Copy exactly, and only, the lines from the line containing "Select the Reports tab" through the last line of the records below, both included, and leave out any pictures.
• • • •
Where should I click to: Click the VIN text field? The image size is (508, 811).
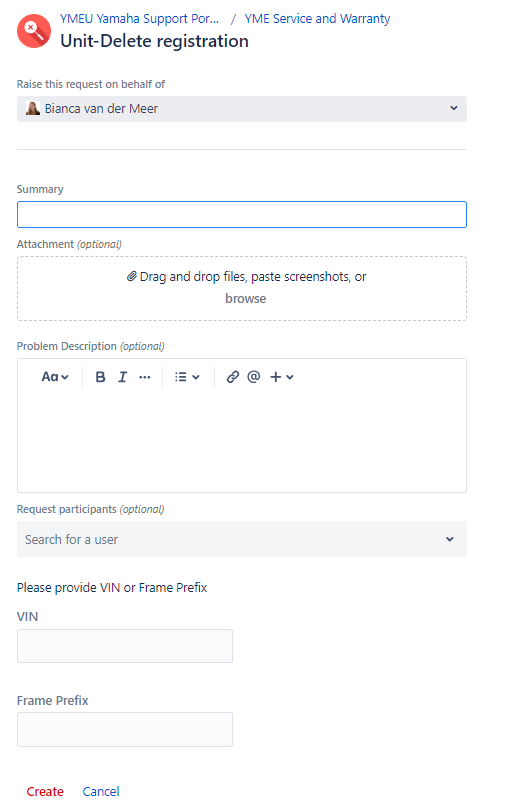(x=125, y=646)
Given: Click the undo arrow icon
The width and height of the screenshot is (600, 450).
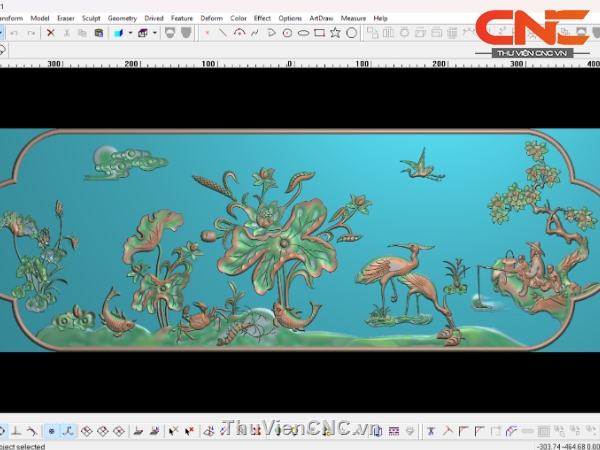Looking at the screenshot, I should pos(14,33).
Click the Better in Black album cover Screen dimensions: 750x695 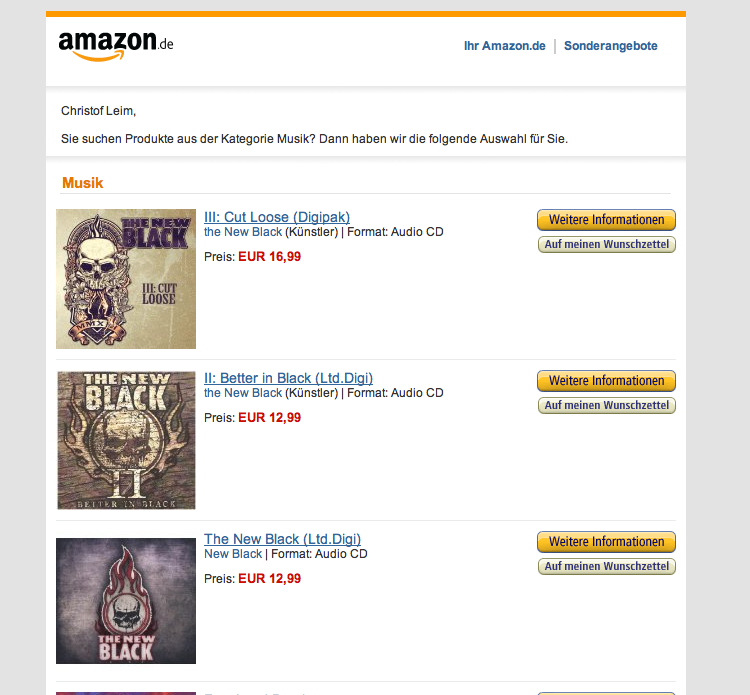tap(126, 440)
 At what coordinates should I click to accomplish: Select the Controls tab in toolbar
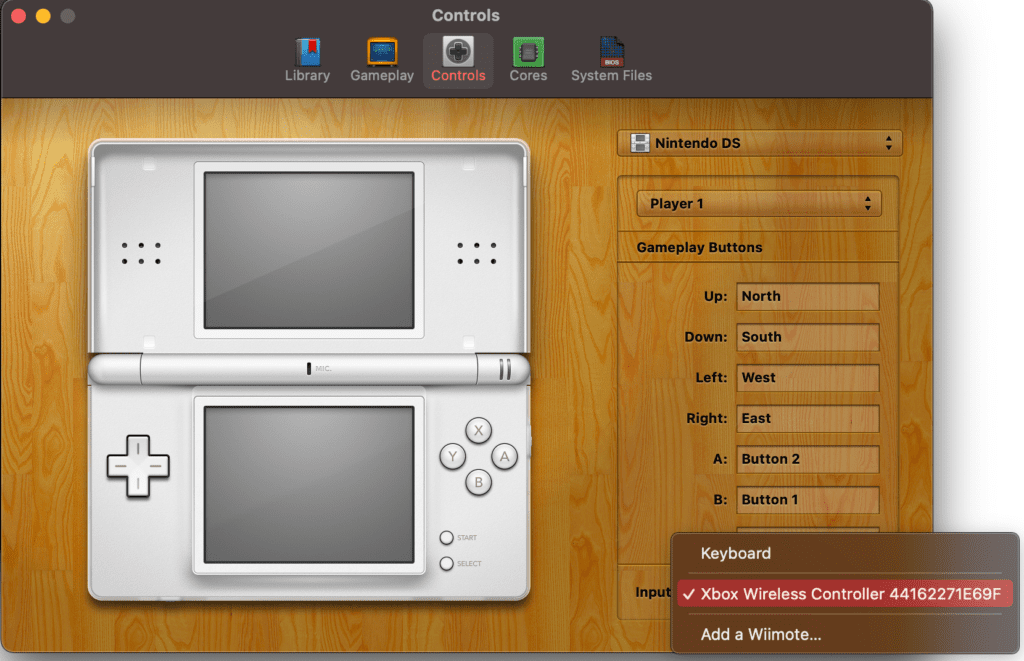pyautogui.click(x=458, y=60)
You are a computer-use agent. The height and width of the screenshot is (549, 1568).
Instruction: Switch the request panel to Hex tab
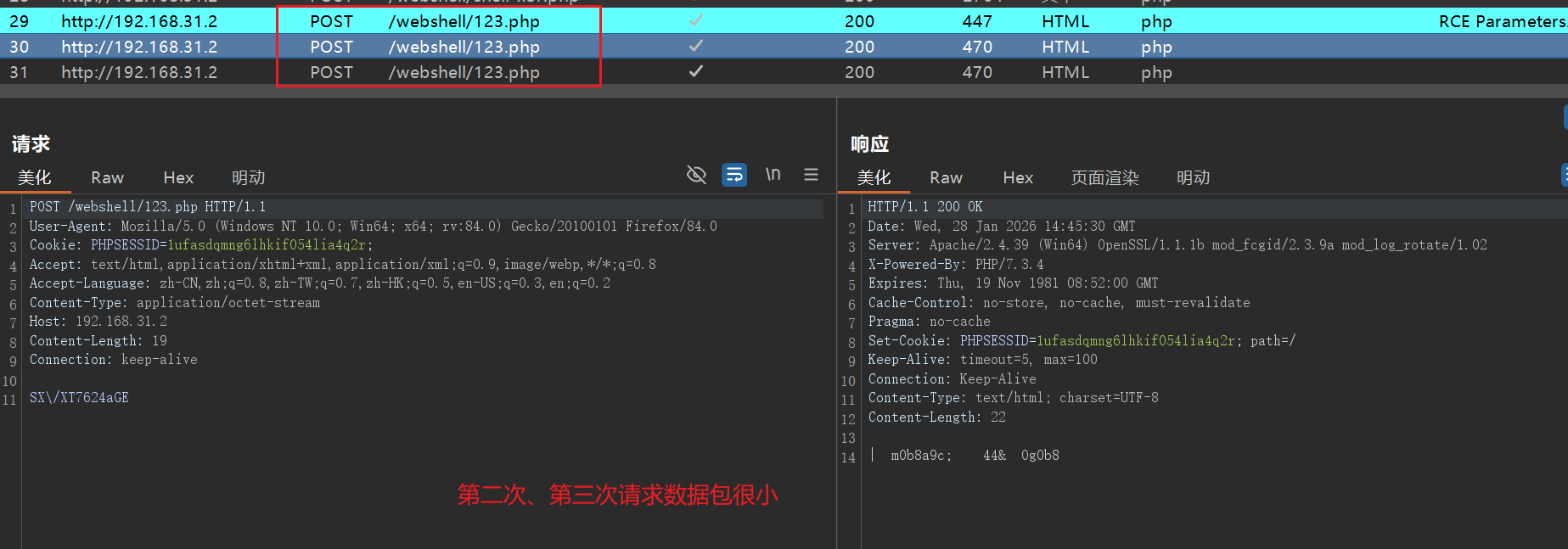(178, 177)
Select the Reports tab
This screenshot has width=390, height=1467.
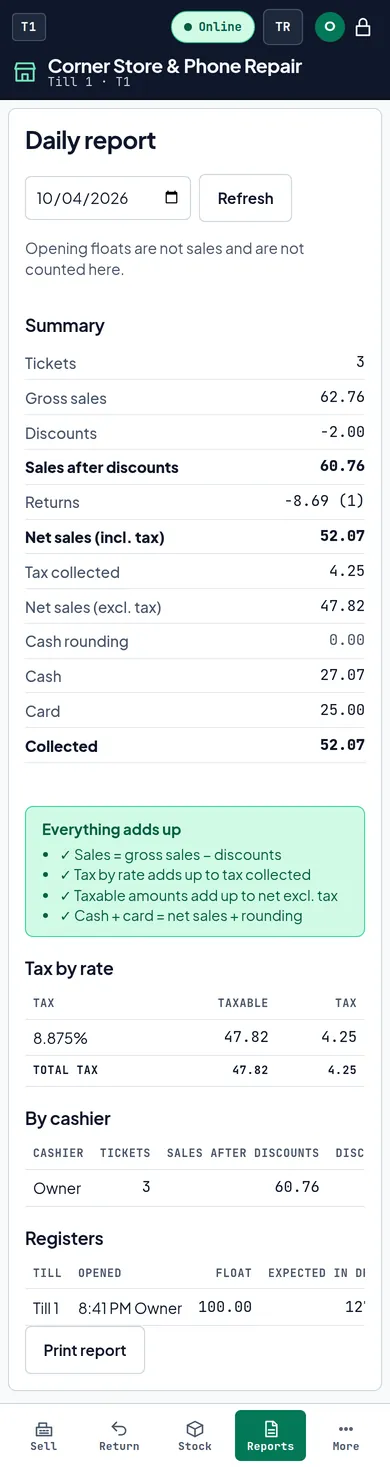point(270,1436)
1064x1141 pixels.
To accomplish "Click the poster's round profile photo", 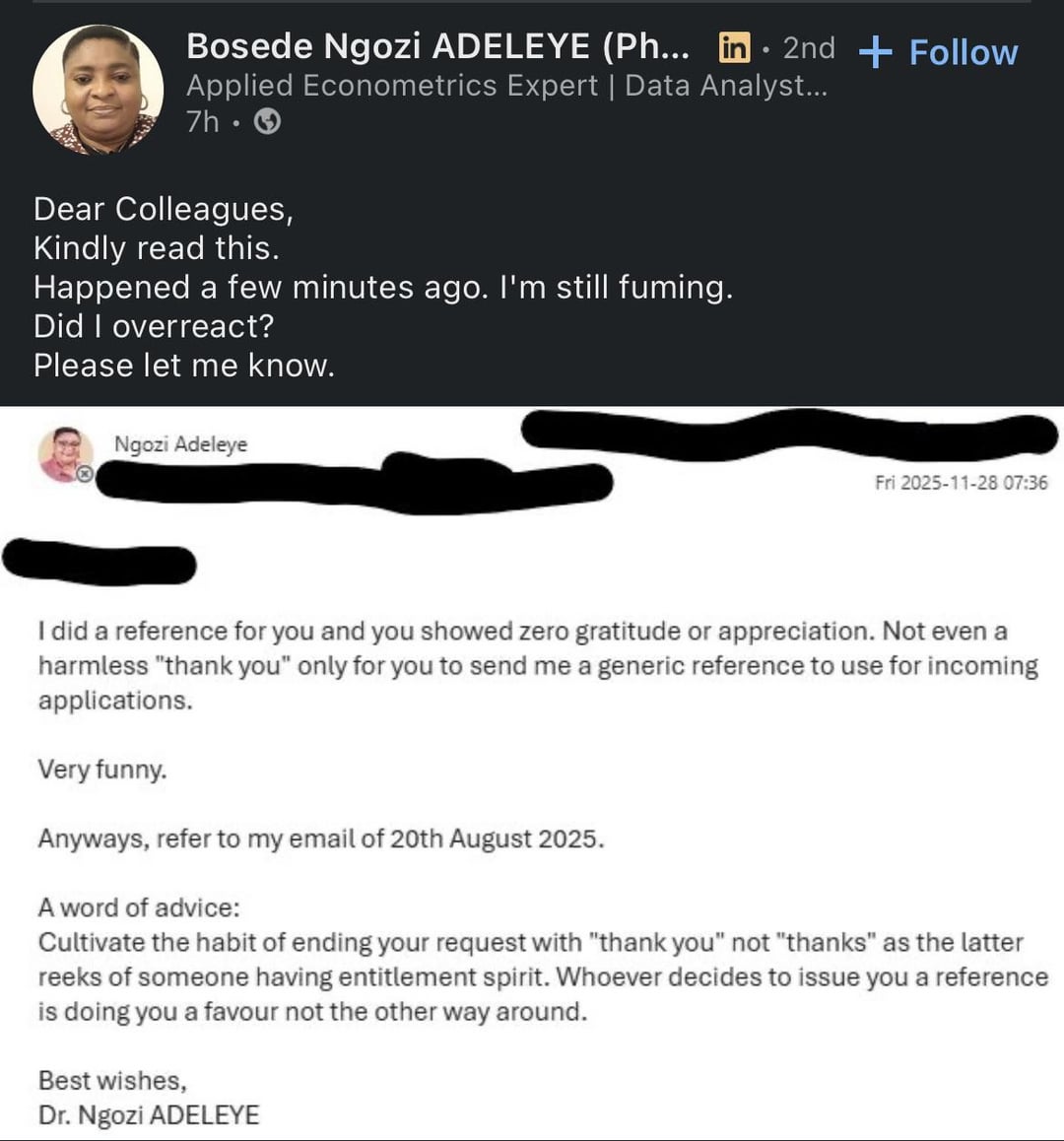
• • • •
◆ Output:
Select the Reports tab
This screenshot has width=390, height=1467.
point(270,1436)
1064x1141 pixels.
To accomplish "Click the poster's round profile photo", 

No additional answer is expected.